Firstly, I have to apologize for lack of posts over the last several days. As few of you would have already guessed, I am traveling around Asia as I write this. And because I have been accompanied by some good friends, it is very hard… if not impossible… to get any work done. Some great food, lots of alcohol, late nights and many good laughs means there is hardly any time for work (or sleep haha). Typhoon in Hong Kong tried to stop us at our tracks, but it did not succeed.
Over the coming weeks I will be visiting Seoul, Singapore and hopefully even Tokyo if possible (I am not sure about the last one just yet).
Chart 1: Extremely low stock complacency with fewest bears since 1987
Quick update on the markets. Right now I am watching a variety of markets, but mainly US stocks, Emerging Market stocks and Precious Metals. Emerging market stocks have been stuck in a range since October 2011, or even since early 2010 depending on how you look at it. These indices are trading at very compiling and attractive valuations. GEMs have been trying to break out in recent months and I have China and Russia closely on my watchlist.
However, the problem is that US stocks are very overpriced and sentiment extremely optimistic (refer to Chart 1). Furthermore, US technical breadth keeps deteriorating with fewer and fewer 52 week highs. When we look at NASDAQ and Russell 2000 components, a lot of stocks are already down over 20% and well into a bear market. Breadth is thinning, which to me signals that liquidity is drying up. Caution is advised.

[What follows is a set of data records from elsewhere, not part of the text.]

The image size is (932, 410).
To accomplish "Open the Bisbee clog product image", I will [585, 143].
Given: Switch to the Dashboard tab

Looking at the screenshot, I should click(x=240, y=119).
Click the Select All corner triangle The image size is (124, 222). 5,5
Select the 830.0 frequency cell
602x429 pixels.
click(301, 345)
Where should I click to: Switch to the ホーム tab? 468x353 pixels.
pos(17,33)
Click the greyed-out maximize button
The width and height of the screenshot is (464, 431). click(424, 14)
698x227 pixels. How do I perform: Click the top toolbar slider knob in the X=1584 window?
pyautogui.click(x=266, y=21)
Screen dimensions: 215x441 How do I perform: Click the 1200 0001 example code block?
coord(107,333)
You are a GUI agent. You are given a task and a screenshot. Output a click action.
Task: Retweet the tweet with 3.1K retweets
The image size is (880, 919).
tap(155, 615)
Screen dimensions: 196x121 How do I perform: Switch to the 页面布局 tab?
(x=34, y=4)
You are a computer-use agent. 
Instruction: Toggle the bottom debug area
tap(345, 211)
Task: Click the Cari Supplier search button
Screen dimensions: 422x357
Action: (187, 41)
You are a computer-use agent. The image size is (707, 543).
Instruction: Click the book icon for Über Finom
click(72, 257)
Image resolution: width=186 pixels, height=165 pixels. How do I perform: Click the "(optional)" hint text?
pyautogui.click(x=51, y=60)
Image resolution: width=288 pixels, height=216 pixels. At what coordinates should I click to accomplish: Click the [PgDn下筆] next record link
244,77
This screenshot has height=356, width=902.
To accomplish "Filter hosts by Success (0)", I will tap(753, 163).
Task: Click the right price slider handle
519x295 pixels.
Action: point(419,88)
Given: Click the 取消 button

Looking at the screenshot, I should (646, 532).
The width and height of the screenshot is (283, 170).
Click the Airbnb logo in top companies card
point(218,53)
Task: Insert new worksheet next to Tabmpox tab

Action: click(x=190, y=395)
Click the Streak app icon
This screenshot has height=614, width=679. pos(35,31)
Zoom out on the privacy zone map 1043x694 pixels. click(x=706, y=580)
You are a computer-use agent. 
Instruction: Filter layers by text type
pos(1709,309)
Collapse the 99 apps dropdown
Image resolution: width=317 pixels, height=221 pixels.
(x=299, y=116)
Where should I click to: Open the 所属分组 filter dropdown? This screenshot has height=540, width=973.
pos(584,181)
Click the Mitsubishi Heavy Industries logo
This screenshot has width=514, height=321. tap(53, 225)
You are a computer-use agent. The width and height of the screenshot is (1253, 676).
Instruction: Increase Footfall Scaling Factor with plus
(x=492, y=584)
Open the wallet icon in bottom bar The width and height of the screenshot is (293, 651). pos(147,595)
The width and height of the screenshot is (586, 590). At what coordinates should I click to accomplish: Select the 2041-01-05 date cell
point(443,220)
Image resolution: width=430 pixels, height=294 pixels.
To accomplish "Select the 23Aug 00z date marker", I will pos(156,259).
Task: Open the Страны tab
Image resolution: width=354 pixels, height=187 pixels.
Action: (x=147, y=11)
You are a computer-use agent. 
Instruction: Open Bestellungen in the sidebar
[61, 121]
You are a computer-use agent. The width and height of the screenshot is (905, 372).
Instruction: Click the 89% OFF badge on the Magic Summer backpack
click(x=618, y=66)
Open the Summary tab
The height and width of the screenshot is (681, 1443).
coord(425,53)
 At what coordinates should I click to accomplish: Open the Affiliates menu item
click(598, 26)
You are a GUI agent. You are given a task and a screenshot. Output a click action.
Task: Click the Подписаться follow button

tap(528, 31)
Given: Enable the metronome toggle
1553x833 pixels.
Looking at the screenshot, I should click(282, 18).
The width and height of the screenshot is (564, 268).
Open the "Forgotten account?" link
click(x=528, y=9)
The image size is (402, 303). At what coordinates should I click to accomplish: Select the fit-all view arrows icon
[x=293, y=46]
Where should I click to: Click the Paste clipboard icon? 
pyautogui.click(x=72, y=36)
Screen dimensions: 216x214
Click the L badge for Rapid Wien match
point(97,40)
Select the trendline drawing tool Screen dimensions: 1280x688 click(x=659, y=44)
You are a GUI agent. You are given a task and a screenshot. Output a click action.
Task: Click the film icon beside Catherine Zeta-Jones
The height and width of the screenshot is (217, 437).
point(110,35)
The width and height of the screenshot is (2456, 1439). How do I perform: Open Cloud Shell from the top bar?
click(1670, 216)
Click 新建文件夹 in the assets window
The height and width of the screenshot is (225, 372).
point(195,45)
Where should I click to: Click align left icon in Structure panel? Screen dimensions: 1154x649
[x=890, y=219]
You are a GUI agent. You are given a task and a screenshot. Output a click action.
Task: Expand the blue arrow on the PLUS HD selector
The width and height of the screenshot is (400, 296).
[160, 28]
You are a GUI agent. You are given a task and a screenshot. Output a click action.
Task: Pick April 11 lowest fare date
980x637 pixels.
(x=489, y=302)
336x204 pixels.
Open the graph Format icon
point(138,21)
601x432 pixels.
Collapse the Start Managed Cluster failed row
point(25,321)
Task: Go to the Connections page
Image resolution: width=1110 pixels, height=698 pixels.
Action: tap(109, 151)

Chart 2: Traders are once again turning very negative on Gold and Silver
It seems that many market participants have been running into the USD which has affected prices of all commodities including Gold. My readers would know that I have been shorting Gold since $1310 and fully hedged my Silver core holdings by shorting Silver at $21. This trade, together with long USD – short Aussie has been working very well in recent weeks. However, on the opposite side of the sentiment spectrum, Gold is becoming quite disliked and heavily shorted by traders (refer to Chart 2).
Does that mean I will close my shorts / hedges? I am not sure. I might if sentiment gets even worse. However, I still continue to believe that after a near term rebound in PMs prices, we could keep drifting lower. I am eventually looking for Gold to break below $1190 and Silver below $18.50. My fund remains denominated in US Dollars, which is also benefiting me somewhat, as all the cash I hold is at least not losing purchasing power on relative basis. I guess that just means more quality beer to be consumed in Singapore with some friends!